Local health officials reviewed records from four hospitals closest to the crash site and a fifth that served as a burn referral center. They looked at the records of 790 people treated at the hospitals within 48 hours after the attack. Numerous other survivors were treated at other hospitals in New York, as well as at hospitals in New Jersey and Connecticut.

"The arrival of injured persons…began within minutes of the attack and peaked 2 to 3 hours later," the investigators report in the January 11 issue of the CDC's Morbidity and Mortality Weekly Report. About half received care within 7 hours of the attack, according to the CDC. Overall, 73% were treated and released, 16% were hospitalized. Four people (less than 1%) died during emergency care.
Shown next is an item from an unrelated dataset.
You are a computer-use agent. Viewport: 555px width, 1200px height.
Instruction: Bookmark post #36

Those treated ranged in age from younger than 1 year to 95 years of age, though the median age was 39.

Approximately half of the injured survivors suffered inhalation injuries and about one fourth had eye injuries, they report.

The study found differences in the proportion of injury types among rescue workers compared with other survivors. About 40% of the treated rescue workers sustained eye injuries, compared with only about 20% of other survivors. But fewer rescue workers (2%) sustained burns than did the other survivors (6%).

According to Dr. Pauline Thomas of the New York City Department of Health, rescue workers may have had more eye injuries because they tended to be going towards the buildings when they collapsed. They may also have been more likely to seek treatment at hospitals, rather than caring for their injuries themselves at home.

"Inhalation and ocular injuries were diagnosed and treated more frequently following the WTC attack than the attacks in Oklahoma City and on the US Marine barracks in Beirut, Lebanon," the investigators note. This may have been because exposure to smoke and inhalable dust was more widespread after the New York City attack, they suggest.

Disasters usually have a first wave of survivors with minor injuries, a second wave of more severely injured survivors and subsequent waves of survivors rescued from the disaster site, the authors note.

But in the case of the WTC attack, there was only one large first wave of survivors and a second wave the next day, largely made up of rescue workers, the authors note.

"Few survivors were extricated from the WTC site, probably because of the limited number of survivable spaces left by the overwhelming forces of the collapse of the 110-story towers," they write.

"There was only one [major] wave of survivors–those who were able to exit the buildings," Dr. Thomas told Reuters Health. "No living persons were rescued after the first day."